* Begin Dataset rows *

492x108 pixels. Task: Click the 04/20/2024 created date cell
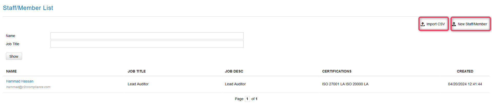pyautogui.click(x=465, y=84)
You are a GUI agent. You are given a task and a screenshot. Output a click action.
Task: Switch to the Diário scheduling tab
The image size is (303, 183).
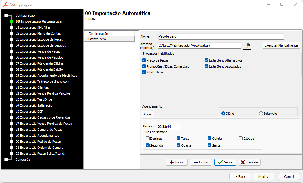[147, 114]
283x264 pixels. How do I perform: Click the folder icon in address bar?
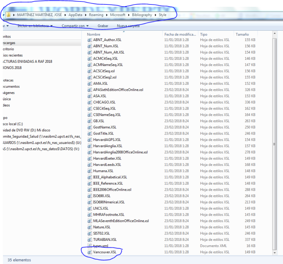coord(8,15)
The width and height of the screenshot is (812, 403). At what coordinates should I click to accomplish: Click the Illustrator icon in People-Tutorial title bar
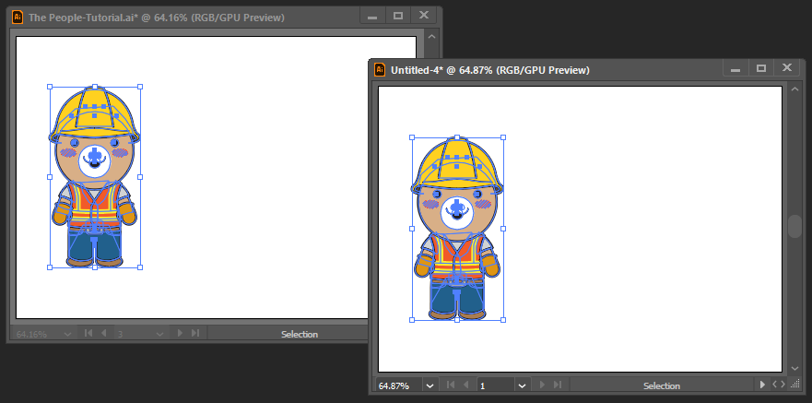(18, 17)
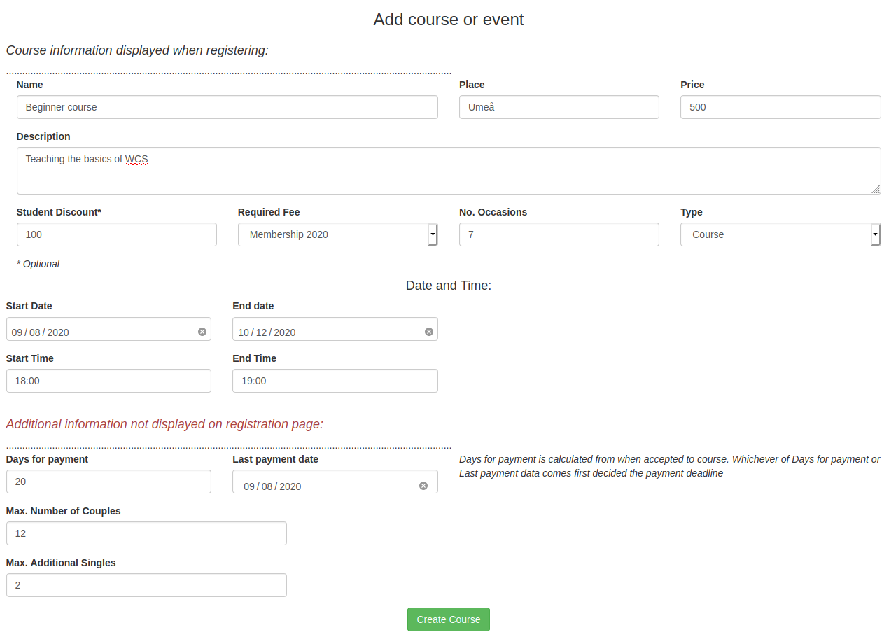Edit the Student Discount field
Image resolution: width=889 pixels, height=639 pixels.
116,234

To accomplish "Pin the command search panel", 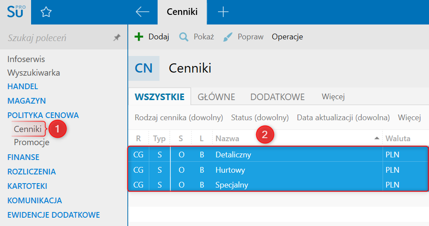I will click(117, 38).
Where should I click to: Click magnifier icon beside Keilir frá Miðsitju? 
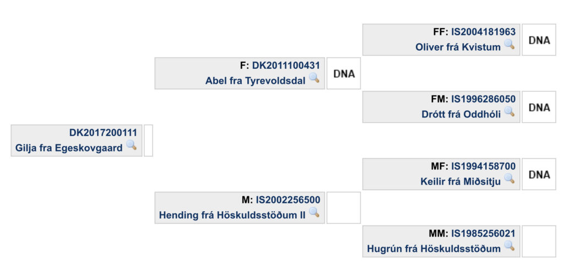(x=509, y=179)
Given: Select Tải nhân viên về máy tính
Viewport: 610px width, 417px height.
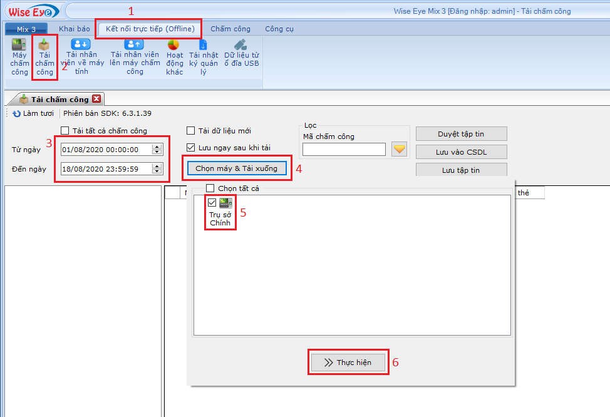Looking at the screenshot, I should click(x=81, y=44).
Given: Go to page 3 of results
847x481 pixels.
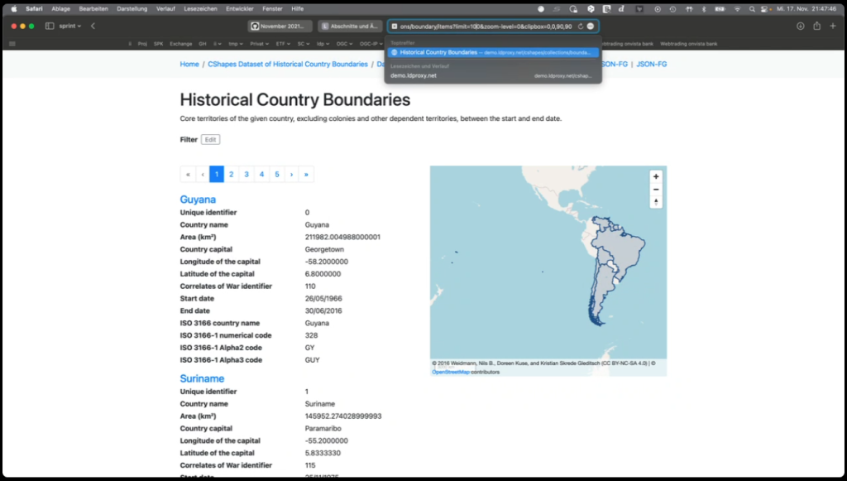Looking at the screenshot, I should point(246,174).
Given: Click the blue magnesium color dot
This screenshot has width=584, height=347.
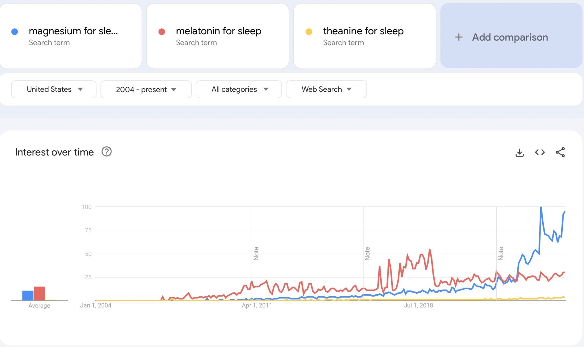Looking at the screenshot, I should pyautogui.click(x=15, y=32).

* End Dataset rows *

=== Your goal ===
Copy everything from the start of the items above down to the line that contains "coord(8,15)", both ends included, and leave the pictures out.

=== Task answer ===
492x108 pixels. Task: Click the 04/20/2024 created date cell
pyautogui.click(x=465, y=84)
You are a GUI agent. You are given a task and a screenshot. Output a click action.
Task: Switch to the Diário scheduling tab
The image size is (303, 183).
[147, 114]
283x264 pixels. How do I perform: Click the folder icon in address bar?
coord(8,15)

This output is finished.